Saltzman said that “if it’s anything like him, he’ll bring the current affairs to British Vogue, just modernized in a way that only he can do with his team.”

“I believe that he hears a lot of women’s voices,” said Saltzman. “He’s so smart and well-educated and well-read and just always looking for news and information and giving people a shot. I just think that he’ll make it as current as it can be and relevant to today’s taste.”

Caroline Rush, chief executive officer of the British Fashion Council, called Enninful’s appointment “wonderful news.”

“Edward is forward-thinking, innovative, commercially astute,” said Rush. “He is a true revolutionary when it comes to his ideas on what fashion should be. I am excited to see how he will positively shape this era in fashion and publishing, leading the talented team at British Vogue.”

Born in Ghana, Enninful was raised in Ladbroke Grove in London and was scouted by Simon Foxton at 16. He modeled for two years before assisting Beth Summers at i-D, while earning his degree at Goldsmiths University of London.  He met founders Trish and Terry Jones and was appointed fashion director of i-D magazine at age 18, after Summers left the publication. While at i-D, he produced creative editorial influenced by the streets of London and nightlife and made a name for himself with his creative edginess.

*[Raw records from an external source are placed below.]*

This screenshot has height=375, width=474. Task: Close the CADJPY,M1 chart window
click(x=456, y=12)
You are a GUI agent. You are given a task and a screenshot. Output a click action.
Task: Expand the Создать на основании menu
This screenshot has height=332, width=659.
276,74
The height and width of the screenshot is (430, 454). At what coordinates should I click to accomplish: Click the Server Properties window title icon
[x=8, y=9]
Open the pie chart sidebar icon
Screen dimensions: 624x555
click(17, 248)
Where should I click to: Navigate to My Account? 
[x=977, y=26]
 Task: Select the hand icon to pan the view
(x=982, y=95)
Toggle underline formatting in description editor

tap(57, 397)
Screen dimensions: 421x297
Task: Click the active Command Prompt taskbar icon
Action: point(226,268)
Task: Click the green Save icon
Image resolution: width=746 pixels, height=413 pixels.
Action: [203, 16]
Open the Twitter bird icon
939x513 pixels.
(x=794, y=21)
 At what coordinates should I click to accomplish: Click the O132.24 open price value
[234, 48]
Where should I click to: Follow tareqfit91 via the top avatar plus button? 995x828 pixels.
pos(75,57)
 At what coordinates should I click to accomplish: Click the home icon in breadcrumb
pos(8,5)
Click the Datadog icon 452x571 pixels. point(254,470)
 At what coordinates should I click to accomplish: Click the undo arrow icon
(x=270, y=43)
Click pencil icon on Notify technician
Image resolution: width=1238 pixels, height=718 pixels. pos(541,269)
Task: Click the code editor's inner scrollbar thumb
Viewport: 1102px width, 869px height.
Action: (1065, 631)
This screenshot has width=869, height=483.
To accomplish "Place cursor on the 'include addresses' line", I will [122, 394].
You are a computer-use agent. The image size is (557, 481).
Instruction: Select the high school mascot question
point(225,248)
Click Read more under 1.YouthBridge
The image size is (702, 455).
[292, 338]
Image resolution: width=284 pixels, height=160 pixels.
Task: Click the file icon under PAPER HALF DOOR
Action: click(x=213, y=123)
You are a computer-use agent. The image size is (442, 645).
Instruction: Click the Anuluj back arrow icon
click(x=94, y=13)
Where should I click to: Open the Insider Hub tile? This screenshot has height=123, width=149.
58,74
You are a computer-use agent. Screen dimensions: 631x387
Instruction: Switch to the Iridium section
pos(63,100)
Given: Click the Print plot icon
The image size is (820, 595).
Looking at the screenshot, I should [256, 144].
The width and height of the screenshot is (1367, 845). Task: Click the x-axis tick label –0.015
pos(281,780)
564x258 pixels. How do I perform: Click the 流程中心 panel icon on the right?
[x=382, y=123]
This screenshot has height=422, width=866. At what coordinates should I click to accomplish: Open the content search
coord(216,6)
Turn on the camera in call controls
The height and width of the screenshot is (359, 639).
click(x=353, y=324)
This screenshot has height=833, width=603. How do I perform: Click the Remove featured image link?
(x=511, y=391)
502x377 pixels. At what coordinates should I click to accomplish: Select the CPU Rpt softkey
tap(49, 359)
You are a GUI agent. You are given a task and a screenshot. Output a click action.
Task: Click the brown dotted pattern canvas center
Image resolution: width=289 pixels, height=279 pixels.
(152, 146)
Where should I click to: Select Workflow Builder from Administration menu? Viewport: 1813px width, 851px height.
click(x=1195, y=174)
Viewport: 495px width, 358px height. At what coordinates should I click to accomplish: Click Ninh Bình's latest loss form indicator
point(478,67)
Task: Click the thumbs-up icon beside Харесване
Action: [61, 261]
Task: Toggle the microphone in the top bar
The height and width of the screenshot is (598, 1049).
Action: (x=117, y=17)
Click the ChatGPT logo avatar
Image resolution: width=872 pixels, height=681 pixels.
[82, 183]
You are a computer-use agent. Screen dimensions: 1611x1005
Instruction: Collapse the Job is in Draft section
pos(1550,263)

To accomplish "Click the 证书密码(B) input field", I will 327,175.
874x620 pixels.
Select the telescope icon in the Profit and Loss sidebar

As a contributing editor at Vogue Italia, he worked closely with Sozzani and Steven Meisel on editorials, in particular “The Black Issue,” in July 2008, which highlighted only black models, actresses and names in arts, entertainment and politics. He also styled the magazine’s  June 2011 cover, “Belle Vere,” which featured plus-sized models.

His work as a stylist led him to work with a number of brands and designers including Calvin Klein, Céline, Christian Dior, Comme des Garçons, Gap, Giorgio Armani, Fendi, H&M and Valentino.